Ultrafast spectroscopy of Ru II polypyridine complexes in the gas phase and the liquid phase: [Ru(2,2'-bipyridine) 2 (nicotinamide) 2 ] 2 .

[Ru(bipyridine) 2 (nicotinamide) 2 ] 2+ (1) and its monoaqua-complex [Ru(bipyridine) 2 (nicotinamide)(H 2 O)] 2+ (2) were spectroscopically studied for the first time in the gas phase by static and time resolved UV photodissociation spectroscopy, observing nicotinamide and H 2 O ligand dissociation for 1 and 2, respectively. Both processes and their ultrafast dynamics were investigated in parallel by transient absorption spectroscopy in aqueous solution. The latter data were newly acquired for the long-wavelength MLCT band excitation of 1 and provide novel ultrafast ligand dissociation results for 2, confirming the gas phase results, i.e. , exclusive H 2 O cleavage over nicotinamide loss.

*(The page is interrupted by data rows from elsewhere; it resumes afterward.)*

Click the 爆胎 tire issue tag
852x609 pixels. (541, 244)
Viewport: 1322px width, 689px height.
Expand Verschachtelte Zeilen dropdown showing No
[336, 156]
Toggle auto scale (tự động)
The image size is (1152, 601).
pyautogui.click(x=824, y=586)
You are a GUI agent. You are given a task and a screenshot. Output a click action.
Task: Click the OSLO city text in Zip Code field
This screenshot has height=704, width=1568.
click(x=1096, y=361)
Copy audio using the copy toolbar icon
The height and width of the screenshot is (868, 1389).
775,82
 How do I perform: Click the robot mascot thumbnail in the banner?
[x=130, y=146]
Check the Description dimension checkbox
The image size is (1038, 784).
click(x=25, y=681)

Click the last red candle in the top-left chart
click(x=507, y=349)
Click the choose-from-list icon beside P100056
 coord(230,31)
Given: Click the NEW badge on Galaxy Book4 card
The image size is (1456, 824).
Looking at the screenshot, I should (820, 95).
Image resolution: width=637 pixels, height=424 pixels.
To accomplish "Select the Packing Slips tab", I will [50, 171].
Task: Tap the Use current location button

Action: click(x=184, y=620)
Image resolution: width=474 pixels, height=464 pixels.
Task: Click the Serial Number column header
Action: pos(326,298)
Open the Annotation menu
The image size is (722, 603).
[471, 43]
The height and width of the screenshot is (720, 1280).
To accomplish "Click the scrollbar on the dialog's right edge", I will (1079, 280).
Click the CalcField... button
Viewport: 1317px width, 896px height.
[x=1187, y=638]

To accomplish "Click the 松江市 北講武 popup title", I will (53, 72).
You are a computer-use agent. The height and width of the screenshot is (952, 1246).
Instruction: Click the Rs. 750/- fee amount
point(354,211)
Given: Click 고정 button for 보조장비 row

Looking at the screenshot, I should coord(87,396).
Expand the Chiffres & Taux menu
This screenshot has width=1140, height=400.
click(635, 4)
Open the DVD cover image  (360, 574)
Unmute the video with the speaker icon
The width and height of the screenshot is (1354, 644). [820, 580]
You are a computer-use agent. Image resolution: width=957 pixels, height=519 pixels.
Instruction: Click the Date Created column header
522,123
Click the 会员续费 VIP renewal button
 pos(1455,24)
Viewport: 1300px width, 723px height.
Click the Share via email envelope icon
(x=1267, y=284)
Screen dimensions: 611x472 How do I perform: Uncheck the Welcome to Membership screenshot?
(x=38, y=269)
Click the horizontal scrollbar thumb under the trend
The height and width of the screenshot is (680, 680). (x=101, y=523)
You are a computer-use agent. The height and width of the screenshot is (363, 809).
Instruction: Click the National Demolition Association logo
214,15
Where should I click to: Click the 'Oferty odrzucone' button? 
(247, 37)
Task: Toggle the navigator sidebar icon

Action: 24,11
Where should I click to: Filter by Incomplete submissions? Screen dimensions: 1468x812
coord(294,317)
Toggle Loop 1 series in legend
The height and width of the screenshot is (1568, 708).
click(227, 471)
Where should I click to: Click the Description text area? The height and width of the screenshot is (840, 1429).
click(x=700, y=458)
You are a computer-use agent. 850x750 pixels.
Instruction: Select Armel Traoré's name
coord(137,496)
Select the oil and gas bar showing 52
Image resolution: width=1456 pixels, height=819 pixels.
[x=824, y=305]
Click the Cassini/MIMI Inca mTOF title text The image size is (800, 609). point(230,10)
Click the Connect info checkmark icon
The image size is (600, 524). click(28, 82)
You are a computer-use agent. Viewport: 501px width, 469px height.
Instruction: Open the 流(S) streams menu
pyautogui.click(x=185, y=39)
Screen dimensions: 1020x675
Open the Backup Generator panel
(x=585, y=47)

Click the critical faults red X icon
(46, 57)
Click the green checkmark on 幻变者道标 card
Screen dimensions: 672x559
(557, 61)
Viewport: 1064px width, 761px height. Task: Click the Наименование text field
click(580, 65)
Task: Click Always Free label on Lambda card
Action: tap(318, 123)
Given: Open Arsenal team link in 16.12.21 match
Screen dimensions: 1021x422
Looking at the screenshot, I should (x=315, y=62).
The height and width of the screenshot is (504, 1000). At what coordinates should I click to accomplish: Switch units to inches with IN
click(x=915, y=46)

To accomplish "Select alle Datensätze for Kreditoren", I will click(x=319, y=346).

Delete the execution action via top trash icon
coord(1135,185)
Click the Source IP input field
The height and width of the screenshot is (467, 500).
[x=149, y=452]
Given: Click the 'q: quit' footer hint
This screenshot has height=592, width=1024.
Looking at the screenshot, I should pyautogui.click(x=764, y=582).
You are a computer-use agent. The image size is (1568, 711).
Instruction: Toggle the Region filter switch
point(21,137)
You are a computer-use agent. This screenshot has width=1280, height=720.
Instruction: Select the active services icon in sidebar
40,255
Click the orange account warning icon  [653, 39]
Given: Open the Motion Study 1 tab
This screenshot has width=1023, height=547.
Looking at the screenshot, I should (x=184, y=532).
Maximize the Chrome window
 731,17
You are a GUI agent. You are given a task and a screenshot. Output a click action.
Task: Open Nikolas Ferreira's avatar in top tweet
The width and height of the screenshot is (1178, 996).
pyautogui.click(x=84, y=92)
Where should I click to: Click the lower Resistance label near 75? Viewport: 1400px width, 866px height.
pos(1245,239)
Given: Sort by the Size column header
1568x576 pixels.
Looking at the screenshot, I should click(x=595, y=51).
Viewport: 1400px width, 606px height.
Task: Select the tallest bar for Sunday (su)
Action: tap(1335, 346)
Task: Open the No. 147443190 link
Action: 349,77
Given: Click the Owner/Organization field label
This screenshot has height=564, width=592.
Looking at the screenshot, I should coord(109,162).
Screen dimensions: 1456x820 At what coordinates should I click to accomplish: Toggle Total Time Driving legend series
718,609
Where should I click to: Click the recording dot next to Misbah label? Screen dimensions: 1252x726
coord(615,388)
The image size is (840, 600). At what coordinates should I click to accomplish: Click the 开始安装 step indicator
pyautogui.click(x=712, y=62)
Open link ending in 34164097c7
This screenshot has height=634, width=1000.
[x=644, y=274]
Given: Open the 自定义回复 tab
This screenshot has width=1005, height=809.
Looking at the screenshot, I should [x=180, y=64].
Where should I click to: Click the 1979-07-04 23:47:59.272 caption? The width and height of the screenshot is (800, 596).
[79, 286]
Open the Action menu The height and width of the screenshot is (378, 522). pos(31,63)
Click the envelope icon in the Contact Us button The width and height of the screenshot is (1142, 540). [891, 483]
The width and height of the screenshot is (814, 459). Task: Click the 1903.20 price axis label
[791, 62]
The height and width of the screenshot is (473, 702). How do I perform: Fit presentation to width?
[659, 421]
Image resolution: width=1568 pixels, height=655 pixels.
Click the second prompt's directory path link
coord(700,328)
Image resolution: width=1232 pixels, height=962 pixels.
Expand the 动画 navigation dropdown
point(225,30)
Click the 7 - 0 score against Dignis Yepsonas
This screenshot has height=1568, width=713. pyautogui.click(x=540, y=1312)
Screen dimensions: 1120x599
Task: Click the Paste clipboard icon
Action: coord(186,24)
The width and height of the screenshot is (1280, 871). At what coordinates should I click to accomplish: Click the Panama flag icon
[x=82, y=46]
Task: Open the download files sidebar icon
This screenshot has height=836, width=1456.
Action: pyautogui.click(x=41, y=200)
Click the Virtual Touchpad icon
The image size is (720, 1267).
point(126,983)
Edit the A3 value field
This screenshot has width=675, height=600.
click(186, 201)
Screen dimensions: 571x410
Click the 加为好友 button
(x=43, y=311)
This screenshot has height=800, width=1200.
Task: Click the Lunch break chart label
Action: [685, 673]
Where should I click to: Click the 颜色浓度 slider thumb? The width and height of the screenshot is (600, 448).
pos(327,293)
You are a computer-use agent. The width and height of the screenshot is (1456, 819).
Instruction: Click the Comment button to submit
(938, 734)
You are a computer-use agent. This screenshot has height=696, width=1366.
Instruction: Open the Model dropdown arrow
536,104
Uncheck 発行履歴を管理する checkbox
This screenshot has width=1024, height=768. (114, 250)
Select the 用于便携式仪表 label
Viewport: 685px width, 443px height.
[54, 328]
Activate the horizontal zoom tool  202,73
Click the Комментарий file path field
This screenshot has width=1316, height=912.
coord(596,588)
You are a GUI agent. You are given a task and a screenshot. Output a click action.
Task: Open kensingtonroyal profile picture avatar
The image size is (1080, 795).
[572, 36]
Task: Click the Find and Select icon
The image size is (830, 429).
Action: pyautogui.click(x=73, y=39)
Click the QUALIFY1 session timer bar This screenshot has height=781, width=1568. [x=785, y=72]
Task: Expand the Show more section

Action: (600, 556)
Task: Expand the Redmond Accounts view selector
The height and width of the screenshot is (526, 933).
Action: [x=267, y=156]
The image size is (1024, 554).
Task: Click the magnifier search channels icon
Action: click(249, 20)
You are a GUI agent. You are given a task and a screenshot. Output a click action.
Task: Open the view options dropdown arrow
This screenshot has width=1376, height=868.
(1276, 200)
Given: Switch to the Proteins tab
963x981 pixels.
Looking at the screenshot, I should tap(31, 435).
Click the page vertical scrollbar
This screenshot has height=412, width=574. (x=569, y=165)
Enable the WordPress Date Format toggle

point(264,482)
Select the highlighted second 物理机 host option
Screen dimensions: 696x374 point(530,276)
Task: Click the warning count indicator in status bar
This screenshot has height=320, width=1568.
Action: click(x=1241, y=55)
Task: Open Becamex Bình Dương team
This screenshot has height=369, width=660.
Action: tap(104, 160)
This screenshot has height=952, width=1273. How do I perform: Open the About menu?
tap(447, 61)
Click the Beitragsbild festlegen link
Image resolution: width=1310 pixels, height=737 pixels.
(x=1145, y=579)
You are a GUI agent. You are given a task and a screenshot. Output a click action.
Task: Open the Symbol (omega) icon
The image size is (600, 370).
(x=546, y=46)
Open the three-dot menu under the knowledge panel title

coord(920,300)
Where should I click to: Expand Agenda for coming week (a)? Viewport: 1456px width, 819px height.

Similar apparent time constants in the sub-ps and few ps ranges were obtained for 1 in both phases, whereas a larger time constant of ca. two hundreds of ps for the ground state recovery was observed exclusively in the solution phase. Our reaction scheme accounts for faster dissociation dynamics in the gas phase by energetical lowering of the 3 MC vs. the 3 MLCT states by lack of solvent stabilization of the latter. Based on the apparent time constants, we favour, for the solution dynamics, a fast bimodal vibrational deactivation in the 3 MLCT/ 3 MC manifolds and a slow dissociation obfuscated by the ground state recovery. This is substantiated by a similar reaction scheme proposed for the ultrafast dynamics of 2, resulting in a new assignment for transient absorption features with λ > 550 nm to the 3 MC manifold, and a common kinetic description for 1 and 2. Computations at the TD-DFT/cc-PVTZ/MDF28 level support our spectroscopic findings and the suggested deactivation pathways.